Saved data entries
_____

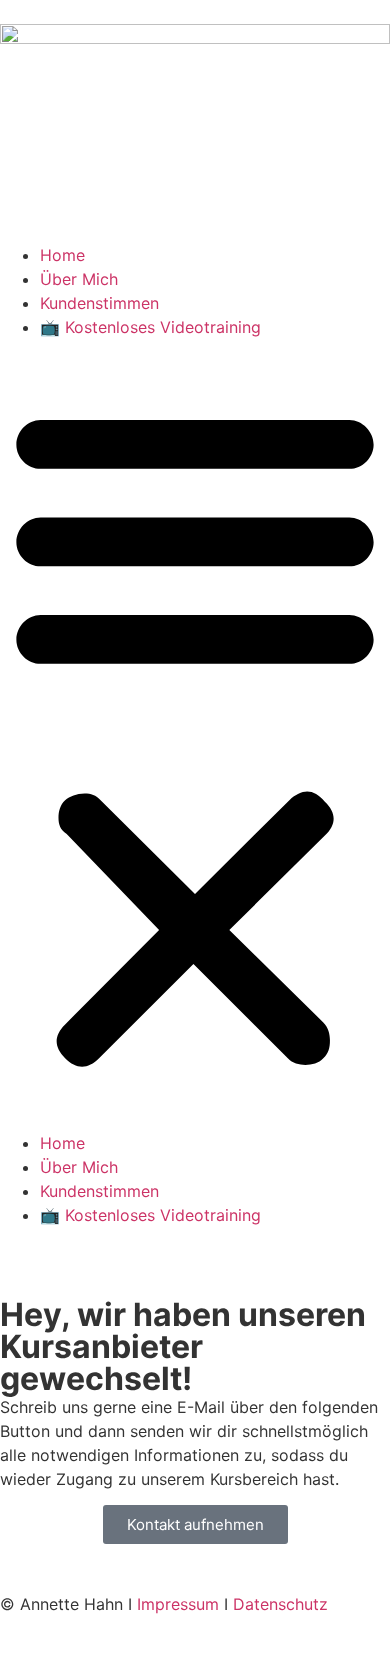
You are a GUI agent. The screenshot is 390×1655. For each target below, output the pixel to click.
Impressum (178, 1604)
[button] (195, 735)
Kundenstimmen (99, 303)
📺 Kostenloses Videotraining (150, 327)
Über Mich (79, 279)
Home (62, 255)
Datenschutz (280, 1604)
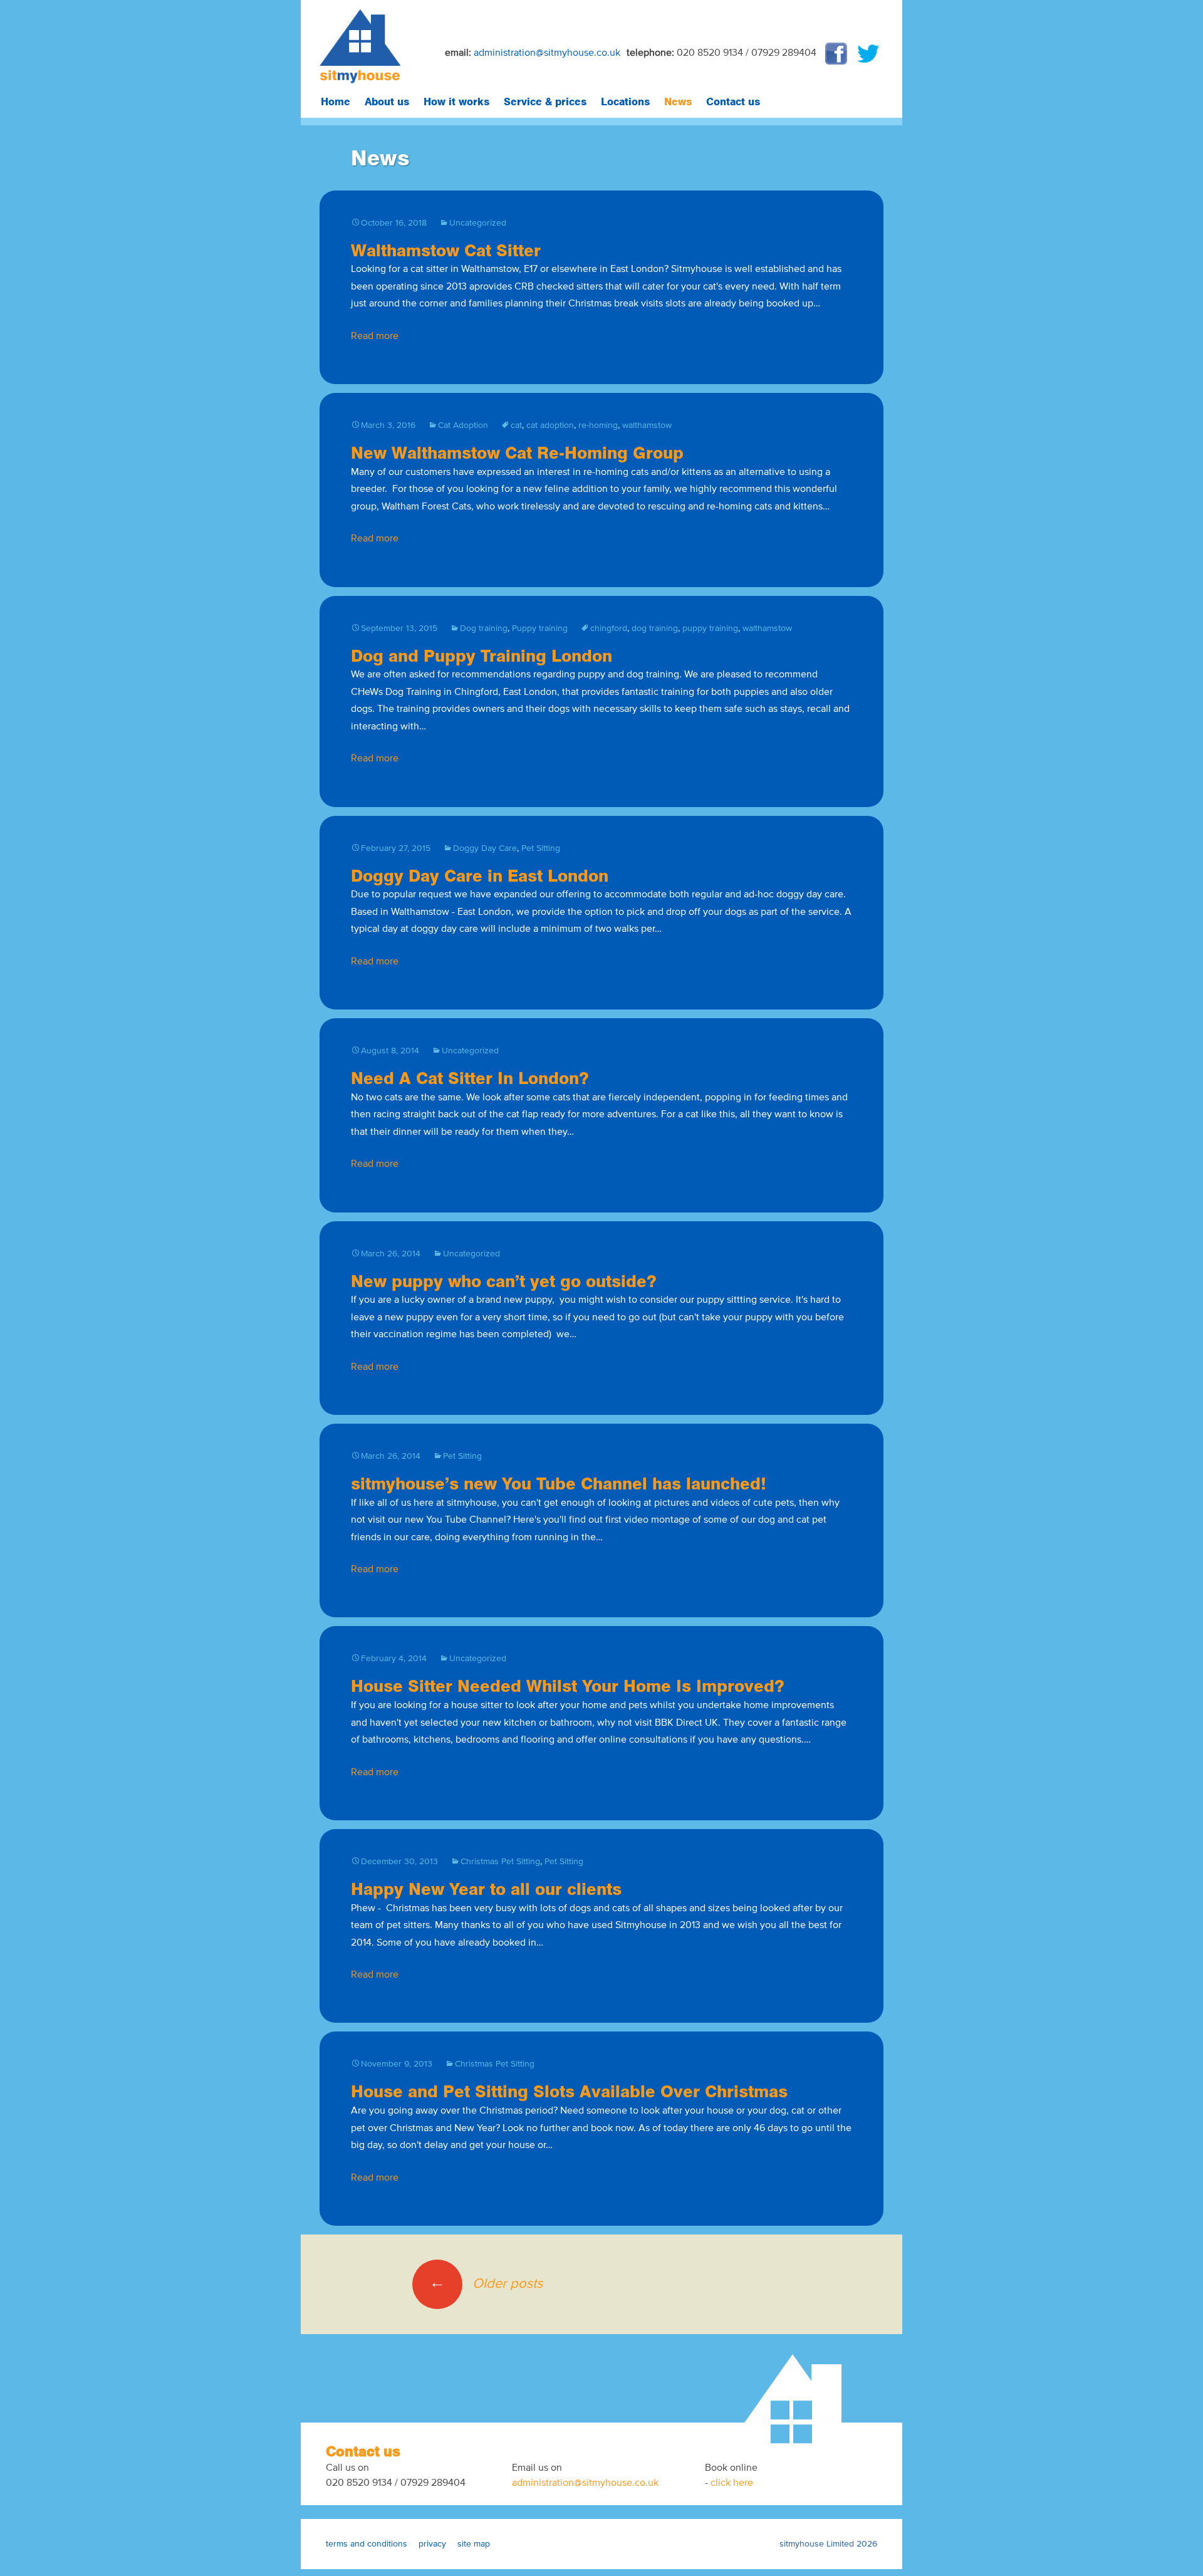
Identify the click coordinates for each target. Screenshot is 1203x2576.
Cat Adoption (463, 425)
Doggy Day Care (485, 848)
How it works (456, 101)
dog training (655, 628)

_____

• [Problem details]: The answer must be the line containing "Cat Adoption (463, 425)" and every line after it through the last line of the records above, repeated exactly.

• [Result of this exercise]:
Cat Adoption (463, 425)
Doggy Day Care (485, 848)
How it works (456, 101)
dog training (655, 628)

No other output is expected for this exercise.